**What is expected**
All lines from the one containing "[Uusimaa alavalikko] (914, 32)" through the final line of the listing below are to be retyped exactly; nothing else goes in the result.

**Recorded data**
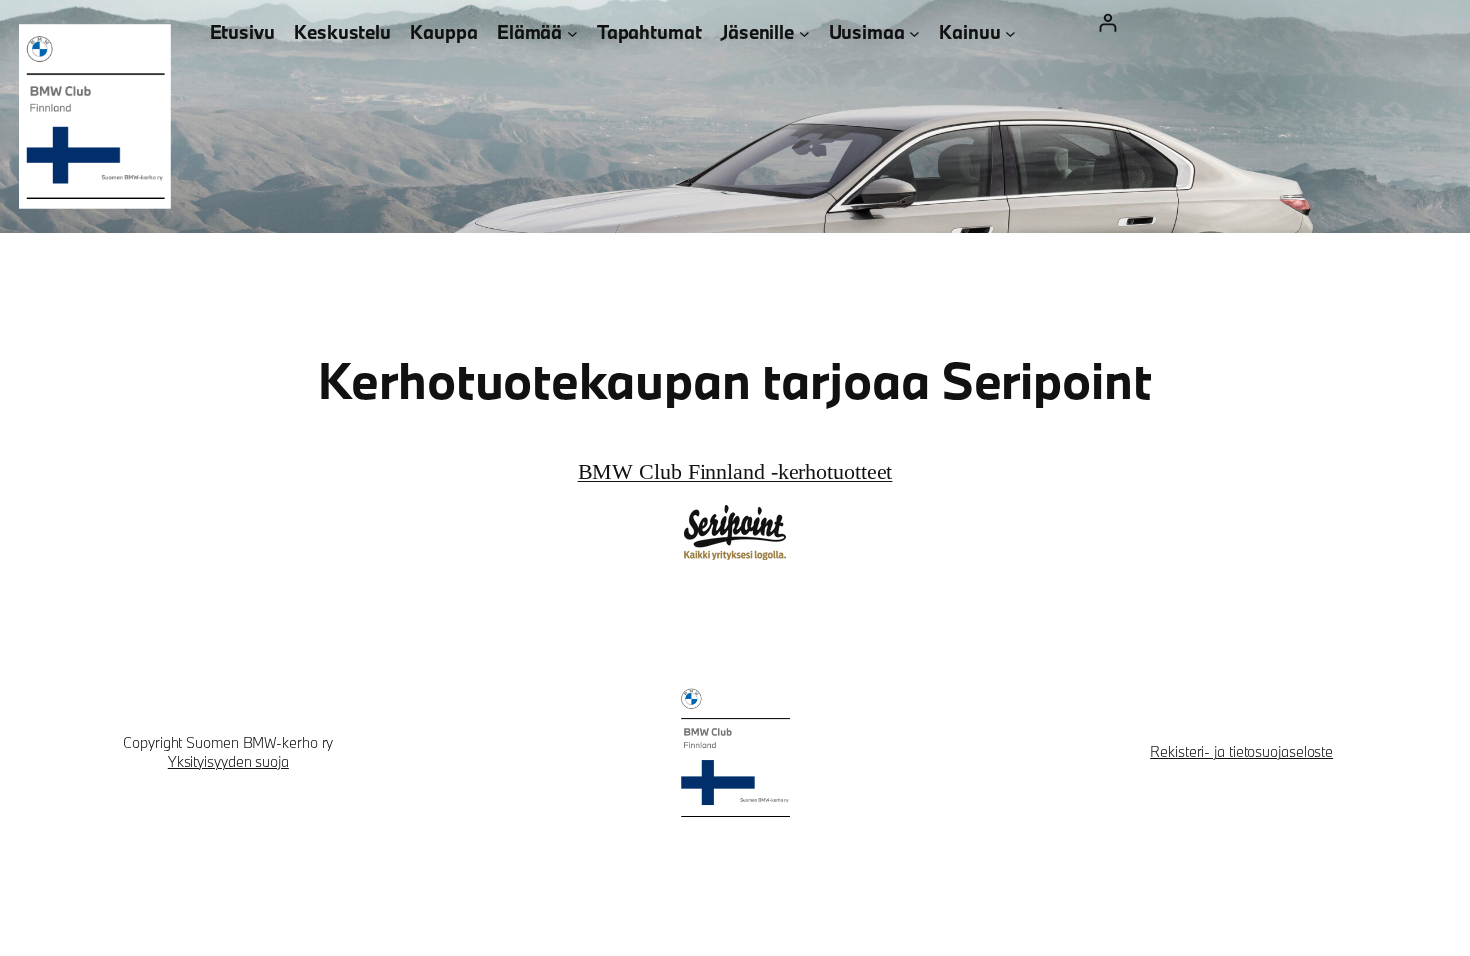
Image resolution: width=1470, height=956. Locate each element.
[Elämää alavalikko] (572, 32)
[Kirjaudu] (1107, 22)
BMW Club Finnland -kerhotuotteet (735, 470)
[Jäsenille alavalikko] (804, 32)
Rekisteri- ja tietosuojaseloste (1241, 751)
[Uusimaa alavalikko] (914, 32)
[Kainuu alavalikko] (1010, 32)
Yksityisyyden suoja (228, 761)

**Solved exercise**
[Uusimaa alavalikko] (914, 32)
[Kainuu alavalikko] (1010, 32)
Yksityisyyden suoja (228, 761)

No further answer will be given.